Large Dog with a Murmur and/or Arrhythmia (Asymptomatic)
Dilated cardiomyopathy (DCM) is the main differential diagnosis, but other non-cardiac disease can cause both murmurs (anaemia) and arrhythmias (e.g., splenic masses). If an arrhythmia is present, an ECG must be obtained. Diagnosing preclinical DCM with echocardiography can be very challenging, so this is probably a situation where referral to a cardiologist may be valuable as there are important prognostic implications. A 24-hour Holter ECG should also be considered for dogs with arrhythmias.
Large Dog with a Murmur and/or Arrhythmia and Respiratory Distress
The important question for management is whether the dog has CHF, and this can be based predominantly on physical examination (tachypnoea ± crackles/absent breath sounds ventrally; ascites with jugular distension) and thoracic radiographs. However, identification of LA enlargement by echo can support a clinical suspicion of CHF, and pleural effusion can be imaged directly. A 24-hour Holter ECG may be useful for longer term management if arrhythmias are present.

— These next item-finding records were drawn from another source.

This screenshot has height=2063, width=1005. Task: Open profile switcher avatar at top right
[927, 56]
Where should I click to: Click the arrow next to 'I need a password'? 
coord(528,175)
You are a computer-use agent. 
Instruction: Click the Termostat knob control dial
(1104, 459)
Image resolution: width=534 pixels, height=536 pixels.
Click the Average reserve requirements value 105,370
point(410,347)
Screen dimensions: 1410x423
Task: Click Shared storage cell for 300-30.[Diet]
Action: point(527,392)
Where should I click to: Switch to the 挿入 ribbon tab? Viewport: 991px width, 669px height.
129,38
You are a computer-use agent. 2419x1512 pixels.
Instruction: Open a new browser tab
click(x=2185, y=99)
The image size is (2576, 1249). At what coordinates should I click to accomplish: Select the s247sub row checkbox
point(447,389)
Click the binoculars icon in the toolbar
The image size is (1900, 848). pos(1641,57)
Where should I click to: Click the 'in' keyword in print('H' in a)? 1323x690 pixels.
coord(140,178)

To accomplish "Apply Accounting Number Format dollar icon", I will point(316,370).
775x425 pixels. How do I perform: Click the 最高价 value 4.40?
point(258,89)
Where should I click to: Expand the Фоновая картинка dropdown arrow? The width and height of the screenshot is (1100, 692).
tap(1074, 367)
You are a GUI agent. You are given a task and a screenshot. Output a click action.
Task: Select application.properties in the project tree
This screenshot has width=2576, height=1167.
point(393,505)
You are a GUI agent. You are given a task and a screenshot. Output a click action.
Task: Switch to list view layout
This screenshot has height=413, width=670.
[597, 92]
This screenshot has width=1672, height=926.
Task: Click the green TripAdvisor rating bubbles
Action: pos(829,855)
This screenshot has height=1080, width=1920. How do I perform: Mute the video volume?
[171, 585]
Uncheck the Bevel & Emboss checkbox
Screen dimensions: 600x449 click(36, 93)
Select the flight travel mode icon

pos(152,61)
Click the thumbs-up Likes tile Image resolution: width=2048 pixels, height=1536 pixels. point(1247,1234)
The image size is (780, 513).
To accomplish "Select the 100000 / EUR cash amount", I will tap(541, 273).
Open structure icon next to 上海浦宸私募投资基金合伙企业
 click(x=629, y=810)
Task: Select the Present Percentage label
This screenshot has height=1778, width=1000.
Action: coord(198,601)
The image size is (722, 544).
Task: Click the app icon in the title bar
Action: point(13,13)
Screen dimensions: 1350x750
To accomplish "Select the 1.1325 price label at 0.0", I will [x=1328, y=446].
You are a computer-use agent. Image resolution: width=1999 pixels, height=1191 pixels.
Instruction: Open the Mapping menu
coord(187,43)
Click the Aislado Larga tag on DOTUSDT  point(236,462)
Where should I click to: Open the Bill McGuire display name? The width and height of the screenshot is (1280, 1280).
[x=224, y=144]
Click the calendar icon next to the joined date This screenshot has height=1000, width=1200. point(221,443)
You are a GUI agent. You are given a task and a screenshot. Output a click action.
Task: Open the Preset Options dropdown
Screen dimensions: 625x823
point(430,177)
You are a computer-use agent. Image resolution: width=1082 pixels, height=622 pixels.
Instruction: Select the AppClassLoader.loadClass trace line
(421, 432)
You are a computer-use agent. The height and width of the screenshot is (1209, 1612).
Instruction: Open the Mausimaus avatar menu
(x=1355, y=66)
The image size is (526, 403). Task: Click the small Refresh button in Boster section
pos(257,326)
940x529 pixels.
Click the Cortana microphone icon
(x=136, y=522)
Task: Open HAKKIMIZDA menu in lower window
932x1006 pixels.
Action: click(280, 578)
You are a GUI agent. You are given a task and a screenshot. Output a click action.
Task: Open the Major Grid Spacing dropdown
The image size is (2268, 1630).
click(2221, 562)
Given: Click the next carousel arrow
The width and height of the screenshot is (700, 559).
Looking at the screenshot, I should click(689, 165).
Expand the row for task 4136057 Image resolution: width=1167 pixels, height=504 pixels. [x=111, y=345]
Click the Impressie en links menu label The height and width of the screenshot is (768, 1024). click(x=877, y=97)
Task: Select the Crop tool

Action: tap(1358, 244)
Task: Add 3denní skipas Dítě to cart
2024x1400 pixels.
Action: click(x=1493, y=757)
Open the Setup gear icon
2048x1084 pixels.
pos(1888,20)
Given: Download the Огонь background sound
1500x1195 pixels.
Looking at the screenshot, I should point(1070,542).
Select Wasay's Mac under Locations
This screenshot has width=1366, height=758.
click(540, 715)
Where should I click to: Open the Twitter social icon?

Dogs with Ascites, or Hypotensive Dogs with Weakness
Pericardial effusions are easily missed. Auscultation may be normal or heart sounds may be quiet, but cardiac tamponade is likely to result in a moderate tachycardia with pulses that wax and wane with respiration. Jugular distension is one of the most useful physical exam findings with pericardial effusions. If suspected, pericardial effusions can be imaged with ultrasound, though sometimes it can be challenging to differentiate pericardial from pleural effusions (thoracic radiographs will do this more easily).
Sinus bradycardia is rarely associated with primary cardiac disease, and an echo is not likely to be very helpful.
An ECG is essential to identify the arrhythmia, and choice of subsequent tests depends on whether pacemaker implantation is being considered.
Again, the most important test is an ECG. Irregular tachyarrhythmias are most likely to be atrial fibrillation, which is usually associated with structural heart disease. Regular tachyarrhythmias should be managed differently, whether they are caused by ventricular tachycardia (VT) or supraventricular tachycardia (SVT). Dogs with VT will benefit from an echo to look for structural heart disease, as this is managed differently from VT due to non-cardiac disease. Uncontrolled SVT can cause a DCM phenotype, but this can be reversible if managed appropriately. Identifying the type of SVT is challenging, as is medical management.
A Puppy with a Murmur
A murmur in a puppy may be an innocent functional murmur, or it may be caused by life-threatening congenital heart disease. Quiet, brief murmurs are more likely to be innocent, whereas loud, long murmurs are more likely to indicate congenital disease (especially a continuous murmur, which indicates a patent ductus arteriosus, which can be corrected).
There is no one single test that is the best test for all dogs with heart disease, but a good physical examination is vital in all cases to help refine the clinical question.
1. Oyama MA. Using cardiac biomarkers in veterinary practice. Vet Clin North Am Small Anim Pract. 2013;43:1261–1272.
2. Atkins C, Bonagura J, Ettinger S, et al. Guidelines for the diagnosis and treatment of canine chronic valvular heart disease. J Vet Intern Med. 2009;23:1142–1150.